_TASK BRIEF_
The records below should be set down in full, please, without any change.

(Stored entries)
------------------------------------------------

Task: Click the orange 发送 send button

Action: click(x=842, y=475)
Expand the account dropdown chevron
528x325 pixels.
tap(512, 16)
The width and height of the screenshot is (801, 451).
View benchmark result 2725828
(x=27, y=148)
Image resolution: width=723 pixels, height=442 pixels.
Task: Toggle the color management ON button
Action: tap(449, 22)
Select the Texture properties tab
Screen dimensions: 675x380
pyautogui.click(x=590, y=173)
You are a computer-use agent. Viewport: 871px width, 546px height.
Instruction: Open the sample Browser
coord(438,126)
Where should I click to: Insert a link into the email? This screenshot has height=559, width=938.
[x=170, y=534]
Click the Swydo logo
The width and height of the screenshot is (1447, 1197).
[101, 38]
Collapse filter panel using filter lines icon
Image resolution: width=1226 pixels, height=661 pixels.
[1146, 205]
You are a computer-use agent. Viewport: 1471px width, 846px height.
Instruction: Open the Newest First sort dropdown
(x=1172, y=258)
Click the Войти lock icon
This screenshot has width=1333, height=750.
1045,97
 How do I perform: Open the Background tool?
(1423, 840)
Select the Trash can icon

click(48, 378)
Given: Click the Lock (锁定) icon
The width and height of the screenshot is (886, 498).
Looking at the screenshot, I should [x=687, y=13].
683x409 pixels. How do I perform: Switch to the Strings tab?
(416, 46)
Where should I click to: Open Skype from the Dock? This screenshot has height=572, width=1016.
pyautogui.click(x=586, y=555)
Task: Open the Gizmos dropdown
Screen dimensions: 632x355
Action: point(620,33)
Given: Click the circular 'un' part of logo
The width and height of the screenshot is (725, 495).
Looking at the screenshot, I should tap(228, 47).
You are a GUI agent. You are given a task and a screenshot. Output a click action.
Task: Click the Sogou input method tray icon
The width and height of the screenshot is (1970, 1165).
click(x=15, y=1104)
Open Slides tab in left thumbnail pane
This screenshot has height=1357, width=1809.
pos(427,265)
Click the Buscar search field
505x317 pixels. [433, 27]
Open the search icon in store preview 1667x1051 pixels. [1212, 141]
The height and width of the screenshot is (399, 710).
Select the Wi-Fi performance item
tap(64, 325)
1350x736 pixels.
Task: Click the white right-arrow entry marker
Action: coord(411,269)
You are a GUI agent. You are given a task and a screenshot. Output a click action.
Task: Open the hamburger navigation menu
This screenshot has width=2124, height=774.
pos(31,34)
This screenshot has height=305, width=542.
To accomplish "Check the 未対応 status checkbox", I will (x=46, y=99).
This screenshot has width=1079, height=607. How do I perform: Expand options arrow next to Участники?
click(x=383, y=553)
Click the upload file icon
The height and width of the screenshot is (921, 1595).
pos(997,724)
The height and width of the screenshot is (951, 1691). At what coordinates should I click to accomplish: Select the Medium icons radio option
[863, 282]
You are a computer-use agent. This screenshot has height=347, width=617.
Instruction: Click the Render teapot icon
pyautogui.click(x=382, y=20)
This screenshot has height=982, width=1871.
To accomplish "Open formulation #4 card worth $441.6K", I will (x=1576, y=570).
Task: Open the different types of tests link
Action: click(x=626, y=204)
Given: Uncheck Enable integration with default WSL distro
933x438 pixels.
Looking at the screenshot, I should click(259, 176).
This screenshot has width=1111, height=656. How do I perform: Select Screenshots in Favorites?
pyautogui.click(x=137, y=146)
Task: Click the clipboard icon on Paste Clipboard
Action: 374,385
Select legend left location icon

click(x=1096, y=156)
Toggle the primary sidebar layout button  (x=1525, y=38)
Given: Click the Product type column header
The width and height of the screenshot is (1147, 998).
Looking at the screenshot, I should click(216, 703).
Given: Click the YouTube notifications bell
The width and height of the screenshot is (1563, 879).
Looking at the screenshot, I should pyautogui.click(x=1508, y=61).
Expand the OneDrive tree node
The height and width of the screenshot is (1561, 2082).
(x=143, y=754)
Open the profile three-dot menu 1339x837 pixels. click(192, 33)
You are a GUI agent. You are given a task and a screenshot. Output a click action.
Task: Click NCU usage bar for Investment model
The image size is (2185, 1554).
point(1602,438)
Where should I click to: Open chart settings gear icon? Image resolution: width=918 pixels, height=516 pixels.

------------------------------------------------

_EXERCISE OUTPUT_
Task: Click the orange 发送 send button

Action: click(x=842, y=475)
Expand the account dropdown chevron
528x325 pixels.
tap(512, 16)
The width and height of the screenshot is (801, 451).
View benchmark result 2725828
(x=27, y=148)
Image resolution: width=723 pixels, height=442 pixels.
Task: Toggle the color management ON button
Action: tap(449, 22)
Select the Texture properties tab
Screen dimensions: 675x380
pyautogui.click(x=590, y=173)
You are a computer-use agent. Viewport: 871px width, 546px height.
Instruction: Open the sample Browser
coord(438,126)
Where should I click to: Insert a link into the email? This screenshot has height=559, width=938.
[x=170, y=534]
Click the Swydo logo
The width and height of the screenshot is (1447, 1197).
[101, 38]
Collapse filter panel using filter lines icon
Image resolution: width=1226 pixels, height=661 pixels.
[1146, 205]
You are a computer-use agent. Viewport: 1471px width, 846px height.
Instruction: Open the Newest First sort dropdown
(x=1172, y=258)
Click the Войти lock icon
This screenshot has width=1333, height=750.
1045,97
 How do I perform: Open the Background tool?
(1423, 840)
Select the Trash can icon

click(48, 378)
Given: Click the Lock (锁定) icon
The width and height of the screenshot is (886, 498).
Looking at the screenshot, I should [x=687, y=13].
683x409 pixels. How do I perform: Switch to the Strings tab?
(416, 46)
Where should I click to: Open Skype from the Dock? This screenshot has height=572, width=1016.
pyautogui.click(x=586, y=555)
Task: Open the Gizmos dropdown
Screen dimensions: 632x355
Action: point(620,33)
Given: Click the circular 'un' part of logo
The width and height of the screenshot is (725, 495).
Looking at the screenshot, I should tap(228, 47).
You are a GUI agent. You are given a task and a screenshot. Output a click action.
Task: Click the Sogou input method tray icon
The width and height of the screenshot is (1970, 1165).
click(x=15, y=1104)
Open Slides tab in left thumbnail pane
This screenshot has height=1357, width=1809.
pos(427,265)
Click the Buscar search field
505x317 pixels. [433, 27]
Open the search icon in store preview 1667x1051 pixels. [1212, 141]
The height and width of the screenshot is (399, 710).
Select the Wi-Fi performance item
tap(64, 325)
1350x736 pixels.
Task: Click the white right-arrow entry marker
Action: coord(411,269)
You are a GUI agent. You are given a task and a screenshot. Output a click action.
Task: Open the hamburger navigation menu
This screenshot has width=2124, height=774.
pos(31,34)
This screenshot has height=305, width=542.
To accomplish "Check the 未対応 status checkbox", I will (x=46, y=99).
This screenshot has width=1079, height=607. How do I perform: Expand options arrow next to Участники?
click(x=383, y=553)
Click the upload file icon
The height and width of the screenshot is (921, 1595).
pos(997,724)
The height and width of the screenshot is (951, 1691). At what coordinates should I click to accomplish: Select the Medium icons radio option
[863, 282]
You are a computer-use agent. This screenshot has height=347, width=617.
Instruction: Click the Render teapot icon
pyautogui.click(x=382, y=20)
This screenshot has height=982, width=1871.
To accomplish "Open formulation #4 card worth $441.6K", I will (x=1576, y=570).
Task: Open the different types of tests link
Action: click(x=626, y=204)
Given: Uncheck Enable integration with default WSL distro
933x438 pixels.
Looking at the screenshot, I should click(259, 176).
This screenshot has width=1111, height=656. How do I perform: Select Screenshots in Favorites?
pyautogui.click(x=137, y=146)
Task: Click the clipboard icon on Paste Clipboard
Action: 374,385
Select legend left location icon

click(x=1096, y=156)
Toggle the primary sidebar layout button  (x=1525, y=38)
Given: Click the Product type column header
The width and height of the screenshot is (1147, 998).
Looking at the screenshot, I should click(216, 703).
Given: Click the YouTube notifications bell
The width and height of the screenshot is (1563, 879).
Looking at the screenshot, I should pyautogui.click(x=1508, y=61).
Expand the OneDrive tree node
The height and width of the screenshot is (1561, 2082).
(x=143, y=754)
Open the profile three-dot menu 1339x837 pixels. click(192, 33)
You are a GUI agent. You are given a task and a screenshot. Output a click action.
Task: Click NCU usage bar for Investment model
The image size is (2185, 1554).
point(1602,438)
Where should I click to: Open chart settings gear icon? Image resolution: width=918 pixels, height=516 pixels.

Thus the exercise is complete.